• What you are asked to do: All lines below starting at the one that holds "déclarer le sinistre (416, 1265)" and ending at the one that holds "[button] (52, 46)" should be printed exactly, ends included. Pictures should not be printed, nor anything else.

[Stored items]
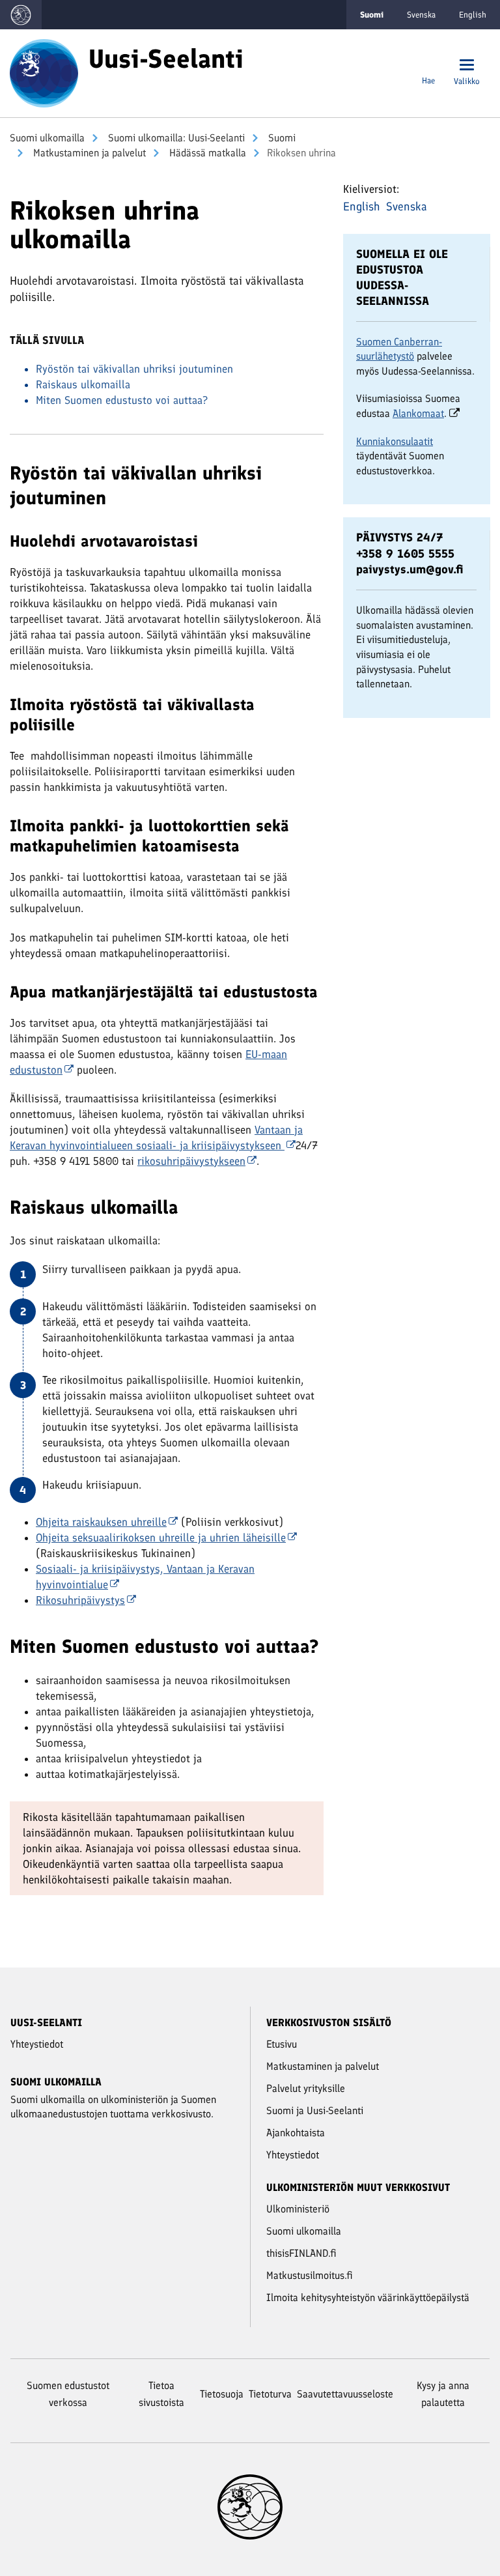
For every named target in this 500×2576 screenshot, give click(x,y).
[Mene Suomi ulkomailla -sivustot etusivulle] (21, 14)
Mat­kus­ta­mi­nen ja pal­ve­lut (88, 153)
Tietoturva (270, 2394)
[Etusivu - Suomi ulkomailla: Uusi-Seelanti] (44, 72)
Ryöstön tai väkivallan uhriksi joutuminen (134, 368)
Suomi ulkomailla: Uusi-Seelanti (175, 138)
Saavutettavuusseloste (345, 2394)
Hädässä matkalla (206, 153)
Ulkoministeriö (297, 2209)
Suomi (281, 138)
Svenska (421, 15)
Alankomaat (418, 413)
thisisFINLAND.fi (301, 2253)
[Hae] (428, 66)
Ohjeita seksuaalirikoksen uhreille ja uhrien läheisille (161, 1537)
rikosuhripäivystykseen (191, 1160)
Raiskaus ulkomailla (83, 384)
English (472, 15)
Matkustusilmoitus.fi (309, 2275)
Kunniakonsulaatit (394, 441)
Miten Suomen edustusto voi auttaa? (122, 400)
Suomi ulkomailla (47, 138)
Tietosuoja (221, 2394)
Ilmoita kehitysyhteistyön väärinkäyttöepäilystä (367, 2297)
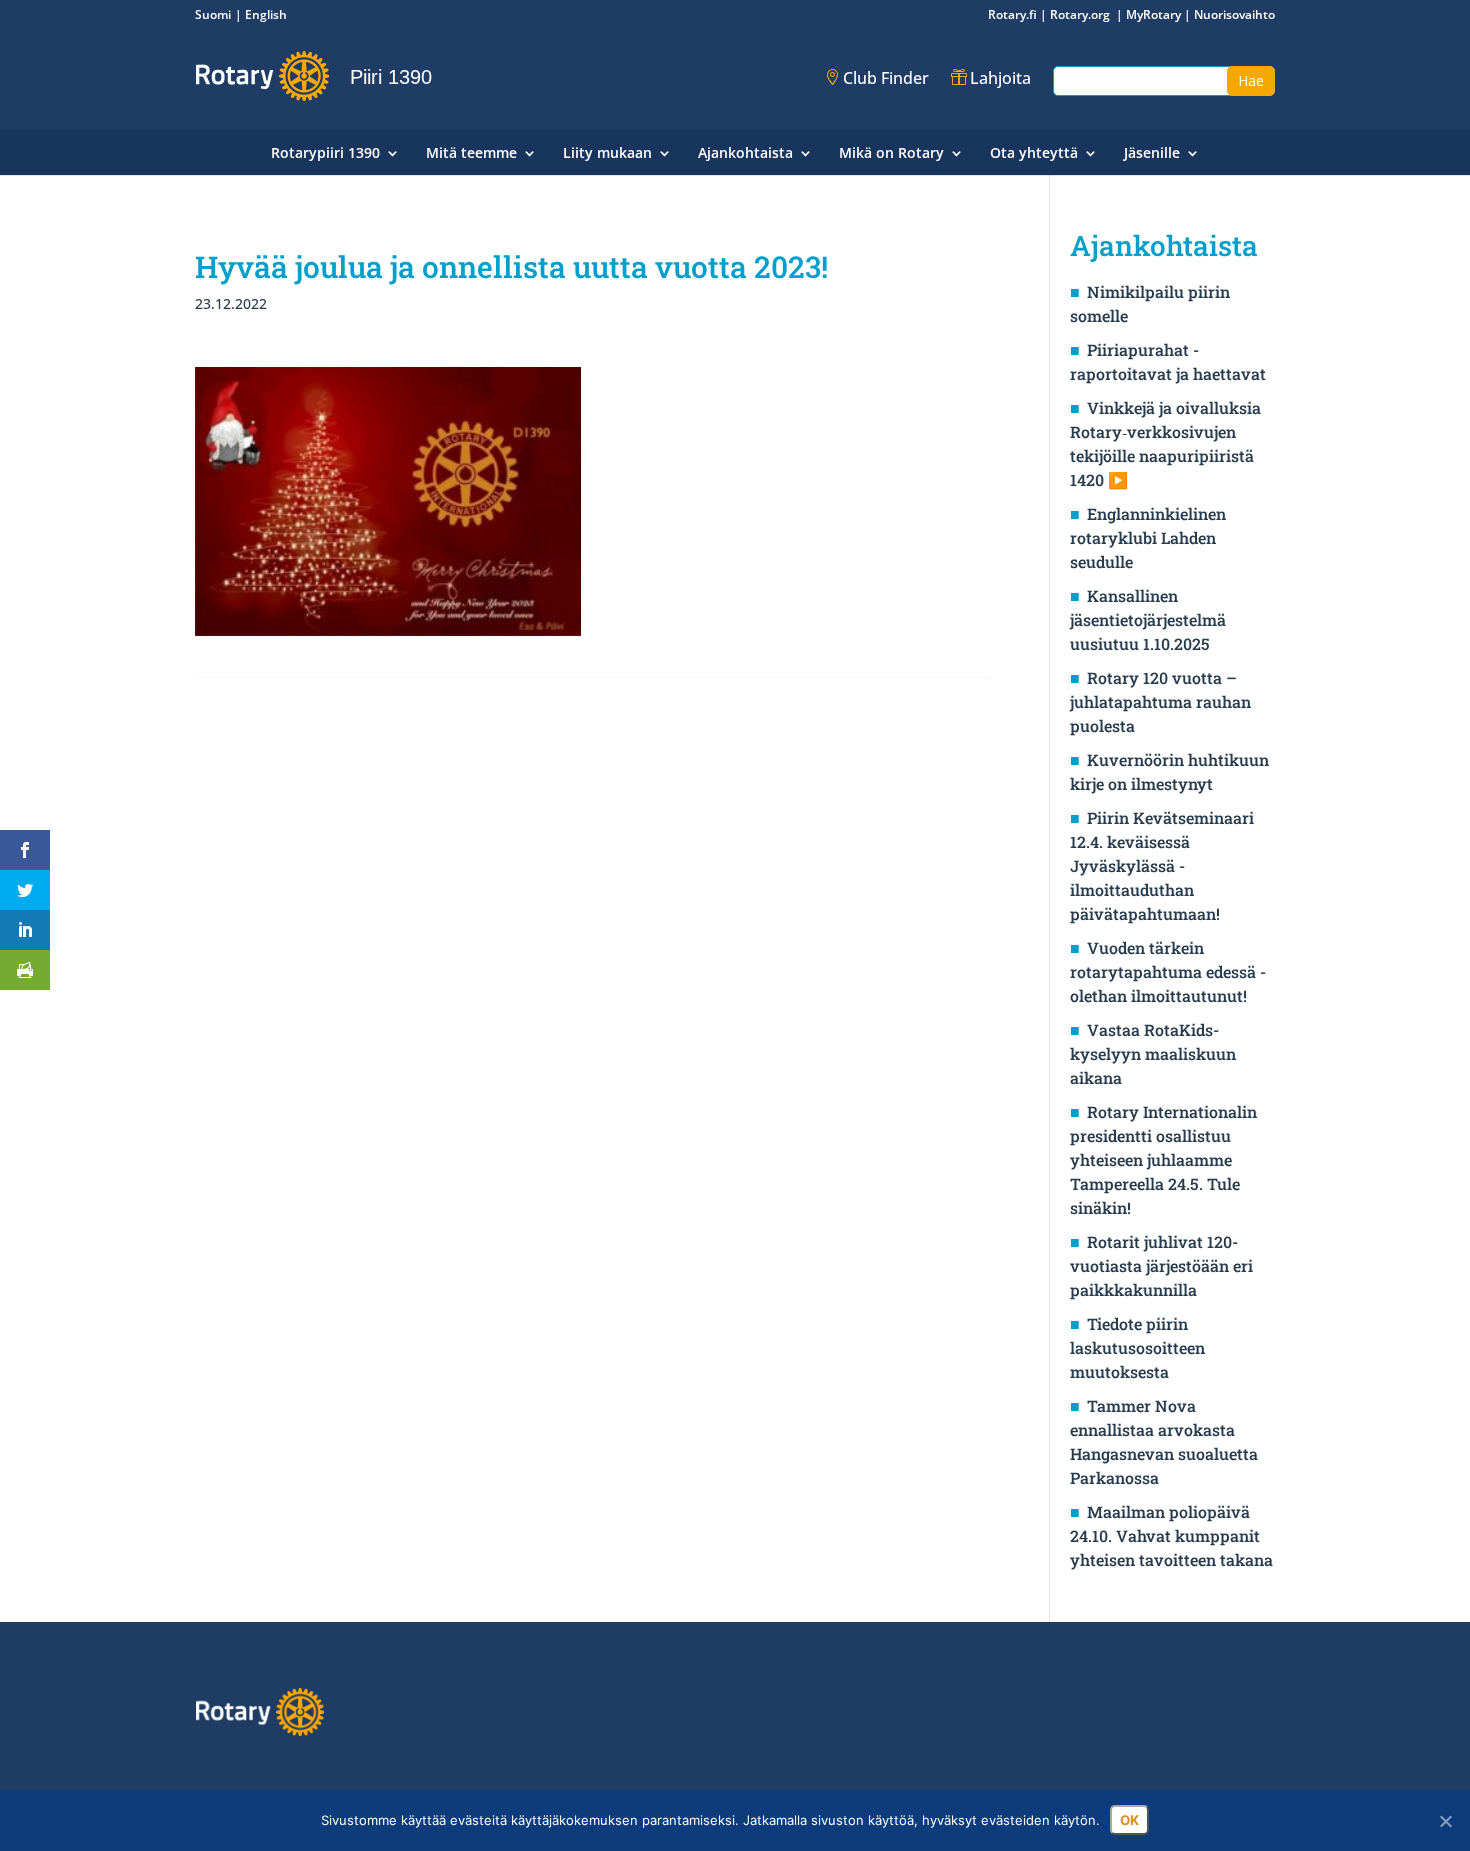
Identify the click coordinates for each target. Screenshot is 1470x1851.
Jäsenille (1152, 154)
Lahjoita (1000, 78)
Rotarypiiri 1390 (325, 154)
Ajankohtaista (745, 154)
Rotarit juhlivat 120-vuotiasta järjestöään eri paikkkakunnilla (1161, 1265)
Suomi (213, 14)
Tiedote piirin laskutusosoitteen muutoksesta (1137, 1347)
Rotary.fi (1012, 14)
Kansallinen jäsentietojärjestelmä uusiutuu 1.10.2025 (1148, 619)
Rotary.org (1081, 14)
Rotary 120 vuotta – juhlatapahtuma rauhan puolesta (1160, 701)
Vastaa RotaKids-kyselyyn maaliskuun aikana (1153, 1053)
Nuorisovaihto (1234, 14)
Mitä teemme (471, 154)
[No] (1445, 1821)
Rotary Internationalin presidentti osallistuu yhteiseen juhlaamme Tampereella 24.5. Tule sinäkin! (1163, 1159)
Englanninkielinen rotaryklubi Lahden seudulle (1148, 537)
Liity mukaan (607, 154)
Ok (1129, 1820)
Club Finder (886, 78)
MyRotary (1153, 14)
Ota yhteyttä (1034, 154)
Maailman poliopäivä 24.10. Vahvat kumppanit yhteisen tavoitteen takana (1171, 1535)
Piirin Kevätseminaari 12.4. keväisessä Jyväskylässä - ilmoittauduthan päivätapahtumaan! (1162, 865)
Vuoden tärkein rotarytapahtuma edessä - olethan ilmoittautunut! (1168, 971)
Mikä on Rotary (891, 154)
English (266, 14)
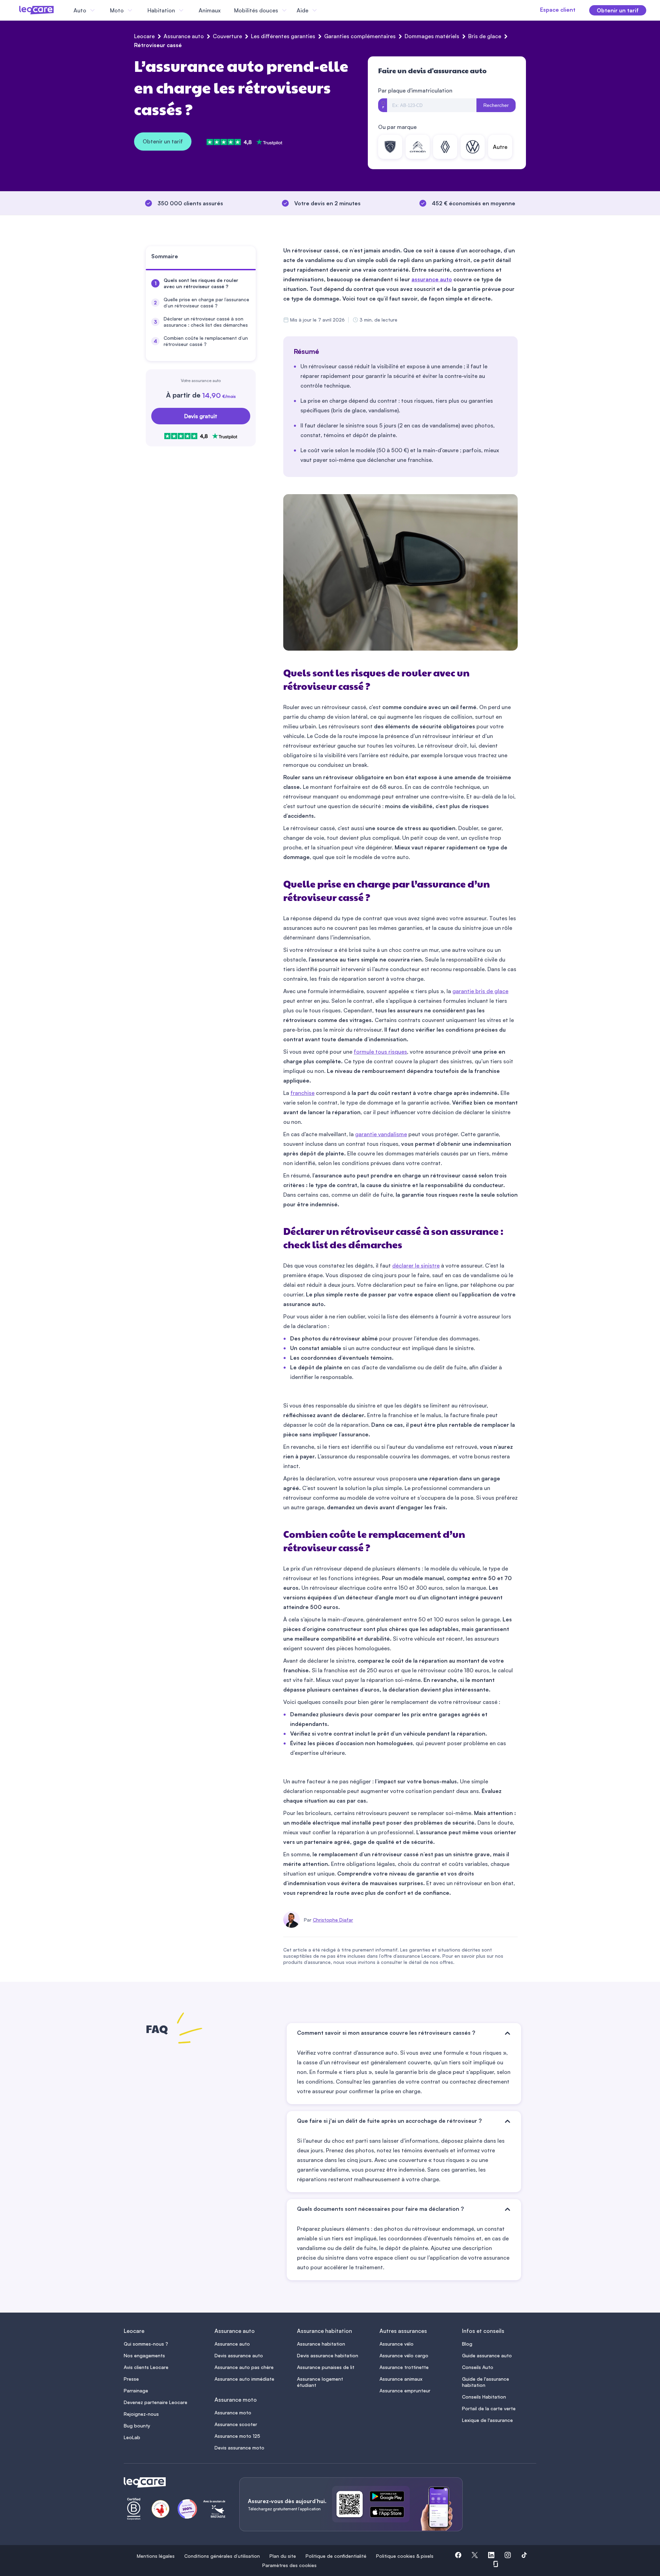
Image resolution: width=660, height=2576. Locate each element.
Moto (117, 10)
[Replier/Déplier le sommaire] (254, 259)
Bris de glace (484, 36)
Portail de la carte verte (489, 2408)
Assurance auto (184, 36)
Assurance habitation (321, 2344)
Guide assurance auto (487, 2355)
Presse (131, 2379)
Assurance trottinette (404, 2367)
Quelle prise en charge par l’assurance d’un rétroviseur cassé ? (206, 302)
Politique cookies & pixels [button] (404, 2556)
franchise (302, 1092)
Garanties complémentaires (360, 36)
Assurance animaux (401, 2379)
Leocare (144, 36)
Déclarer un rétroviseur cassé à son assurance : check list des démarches (206, 322)
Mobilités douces (256, 10)
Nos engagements (144, 2355)
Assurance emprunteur (405, 2390)
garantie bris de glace (480, 991)
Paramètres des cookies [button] (289, 2565)
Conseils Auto (477, 2367)
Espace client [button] (557, 9)
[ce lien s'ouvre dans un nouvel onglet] (390, 2498)
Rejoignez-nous (141, 2414)
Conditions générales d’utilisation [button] (222, 2556)
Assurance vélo (397, 2344)
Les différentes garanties (283, 36)
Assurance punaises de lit (325, 2367)
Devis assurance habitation (327, 2355)
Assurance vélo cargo (404, 2355)
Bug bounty (137, 2425)
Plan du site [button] (283, 2556)
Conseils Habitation (484, 2397)
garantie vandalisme (381, 1134)
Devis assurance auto (238, 2355)
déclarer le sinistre (416, 1265)
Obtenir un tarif (163, 141)
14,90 (219, 395)
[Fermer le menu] (325, 10)
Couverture (227, 36)
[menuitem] (200, 283)
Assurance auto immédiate (244, 2379)
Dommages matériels (432, 36)
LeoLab (132, 2437)
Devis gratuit (200, 416)
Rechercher (496, 105)
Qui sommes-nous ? (146, 2344)
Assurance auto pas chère (244, 2367)
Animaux (210, 10)
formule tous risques (380, 1051)
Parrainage (136, 2390)
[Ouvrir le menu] (16, 10)
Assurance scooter (235, 2424)
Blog (467, 2344)
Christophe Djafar (333, 1919)
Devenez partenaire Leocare (155, 2402)
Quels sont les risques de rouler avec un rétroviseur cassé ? (201, 283)
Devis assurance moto (239, 2447)
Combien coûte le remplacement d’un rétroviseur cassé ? (206, 341)
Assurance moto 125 (237, 2436)
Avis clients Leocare (146, 2367)
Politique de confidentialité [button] (336, 2556)
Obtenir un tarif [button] (618, 10)
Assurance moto (232, 2412)
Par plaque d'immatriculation (415, 90)
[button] (458, 2556)
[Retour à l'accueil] (173, 2482)
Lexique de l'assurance (487, 2420)
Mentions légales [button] (156, 2556)
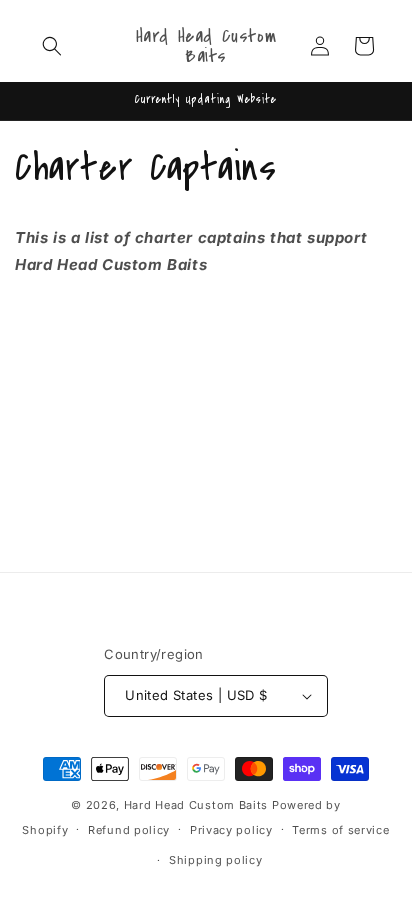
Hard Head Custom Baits (196, 805)
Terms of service (340, 830)
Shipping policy (216, 860)
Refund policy (129, 830)
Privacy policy (231, 830)
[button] (52, 46)
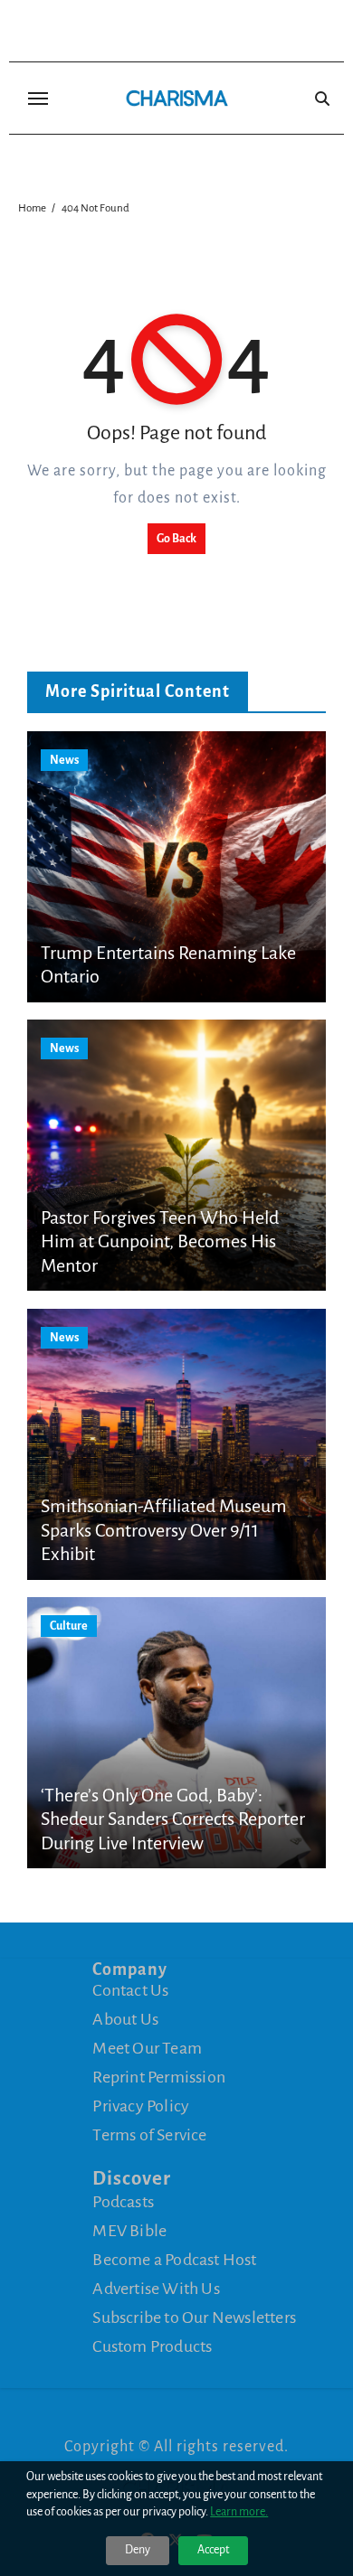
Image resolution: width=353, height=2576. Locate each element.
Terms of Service (149, 2135)
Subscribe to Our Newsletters (194, 2317)
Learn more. (239, 2511)
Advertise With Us (155, 2289)
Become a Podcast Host (174, 2260)
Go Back (176, 538)
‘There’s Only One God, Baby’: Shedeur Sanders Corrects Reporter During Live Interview (173, 1819)
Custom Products (152, 2346)
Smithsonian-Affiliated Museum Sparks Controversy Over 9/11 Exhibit (164, 1530)
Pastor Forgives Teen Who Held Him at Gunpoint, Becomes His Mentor (160, 1241)
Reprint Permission (158, 2077)
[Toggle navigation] (38, 98)
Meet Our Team (147, 2048)
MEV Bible (129, 2231)
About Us (125, 2019)
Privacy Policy (140, 2106)
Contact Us (130, 1990)
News (64, 760)
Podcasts (123, 2202)
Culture (69, 1626)
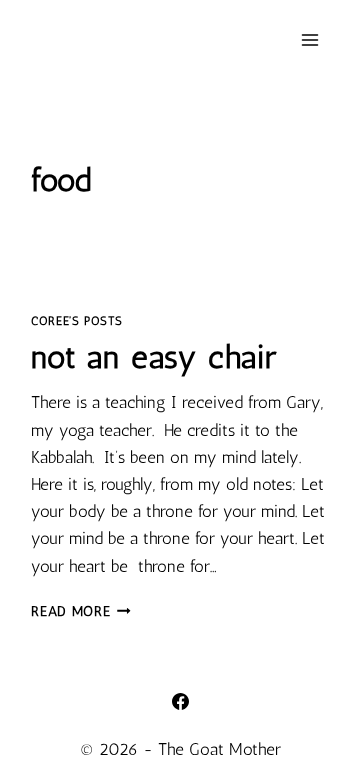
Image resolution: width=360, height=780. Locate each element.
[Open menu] (310, 39)
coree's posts (77, 321)
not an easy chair (154, 357)
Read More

• Answer to this task:
déclarer le sinistre (416, 1265)
Obtenir un tarif (163, 141)
14,90 (219, 395)
[Fermer le menu] (325, 10)
Couverture (227, 36)
[menuitem] (200, 283)
Assurance auto immédiate (244, 2379)
Dommages matériels (432, 36)
LeoLab (132, 2437)
Devis gratuit (200, 416)
Rechercher (496, 105)
Qui sommes-nous ? (146, 2344)
Assurance auto pas chère (244, 2367)
Animaux (210, 10)
formule tous risques (380, 1051)
Parrainage (136, 2390)
[Ouvrir le menu] (16, 10)
Assurance scooter (235, 2424)
Blog (467, 2344)
Christophe Djafar (333, 1919)
Devenez partenaire Leocare (155, 2402)
Quels sont les risques de rouler avec un rétroviseur cassé ? (201, 283)
Devis assurance moto (239, 2447)
Combien coûte le remplacement d’un rétroviseur cassé ? (206, 341)
Assurance moto 125 (237, 2436)
Avis clients Leocare (146, 2367)
Politique de confidentialité [button] (336, 2556)
Obtenir un tarif [button] (618, 10)
Assurance moto (232, 2412)
Par plaque d'immatriculation (415, 90)
[button] (458, 2556)
[Retour à l'accueil] (173, 2482)
Lexique de l'assurance (487, 2420)
Mentions légales [button] (156, 2556)
Hard Head Custom Baits (196, 805)
Terms of service (340, 830)
Shipping policy (216, 860)
Refund policy (129, 830)
Privacy policy (231, 830)
[button] (52, 46)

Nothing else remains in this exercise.